Men older than 80 years and those with other risk factors for fractures should have a bone mineral density assessment (DXA) shortly after starting on castration treatment, whereas a DXA is recommended after 2–3 years of castration treatment for younger men without risk factors. The DXA should be repeated every 2–3 years unless bisphosphonate or denosumab treatment is started.

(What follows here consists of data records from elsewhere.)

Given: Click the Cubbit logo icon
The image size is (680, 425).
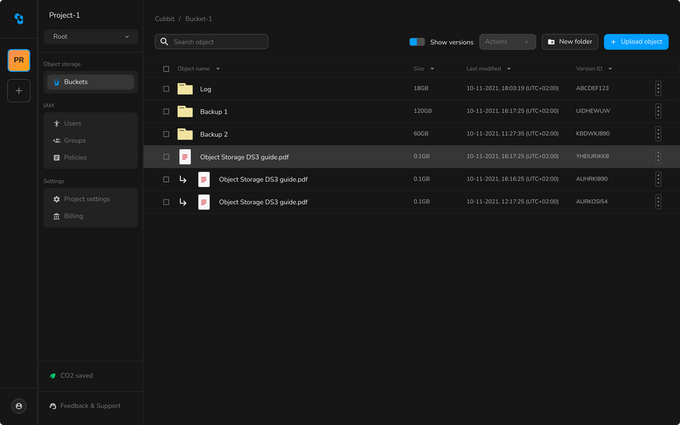Looking at the screenshot, I should point(19,19).
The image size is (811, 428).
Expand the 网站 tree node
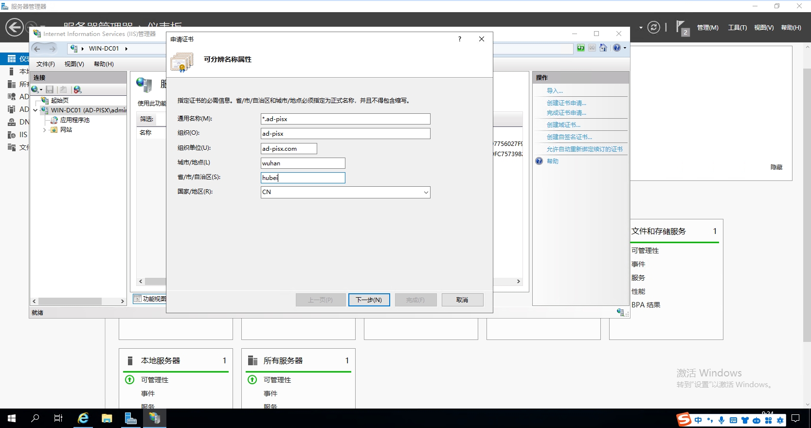45,130
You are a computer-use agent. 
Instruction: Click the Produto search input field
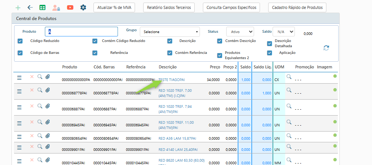click(x=81, y=32)
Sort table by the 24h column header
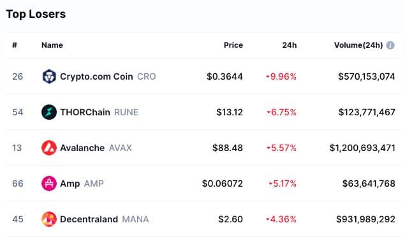 [x=290, y=45]
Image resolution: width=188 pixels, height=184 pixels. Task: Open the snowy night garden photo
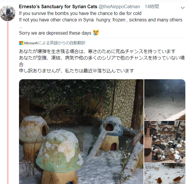[165, 100]
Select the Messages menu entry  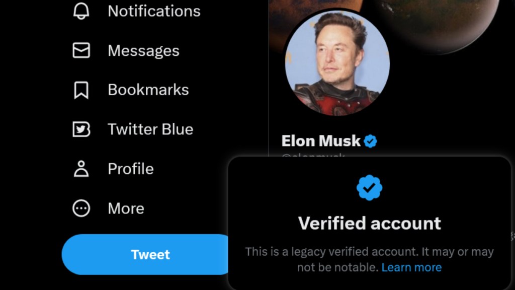143,50

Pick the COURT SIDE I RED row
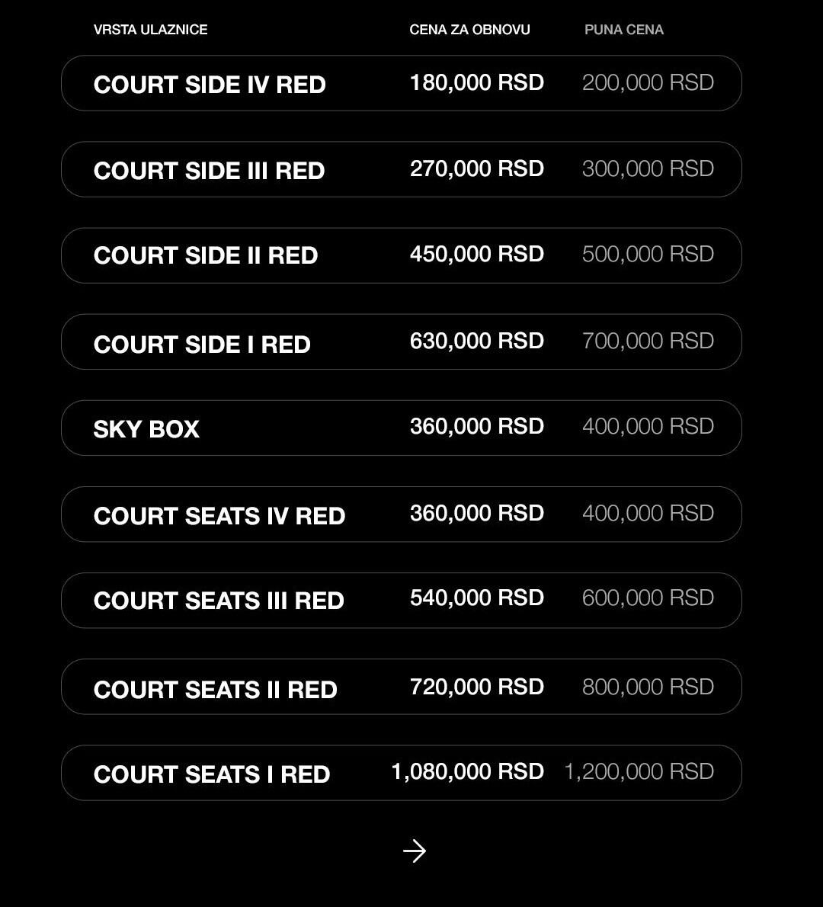coord(402,342)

5.2. Prevention of cancer-related skeletal complications

High-dose treatment with either zoledronic acid or denosumab is in the European guidelines recommended for all men with mCRPC to reduce their risk of skeletal morbidity. The Swedish guidelines are more restrictive: although high-dose zoledronic acid or denosumab treatment should be considered for all men with mCRPC and a life-expectancy over 6 months, the benefit of such treatment has not been investigated in men receiving modern disease-specific mCRPC treatment. After the trials evaluating high-dose zoledronic acid and denosumab treatment were reported, it has been shown that effective cancer-specific treatment is more important than the use of these bone-targeting agents for men with mCRPC [Citation10]. Although not specifically studied in men with mCRPC, the experience from trials in patients with other types of cancer suggests that patients with lytic metastases represent a group that is particularly likely to benefit from treatments that reduce cancer-related skeletal morbidity [Citation36,Citation37]. Patients with wide-spread skeletal metastasis are also more likely to experience skeletal complications and should be prioritized for zoledronic acid or denosumab treatment. A randomized trial has shown that treatment with zoledronic acid every 12th week is as effective as treatment every 4th week [Citation38], so the Swedish guidelines recommend treatment every 12th week.

Acknowledgement

Fredrik Sandin, statistician at Regional Cancer Centre Mid-Sweden in Uppsala, provided data from the National Prostate Cancer Register of Sweden (NPCR).

Disclosure statement

In accordance with Taylor & Francis policy and my ethical obligation as a researcher, I am reporting that none of the authors have any ongoing financial and/or business interests in any company that may be affected by the research reported in the enclosed paper.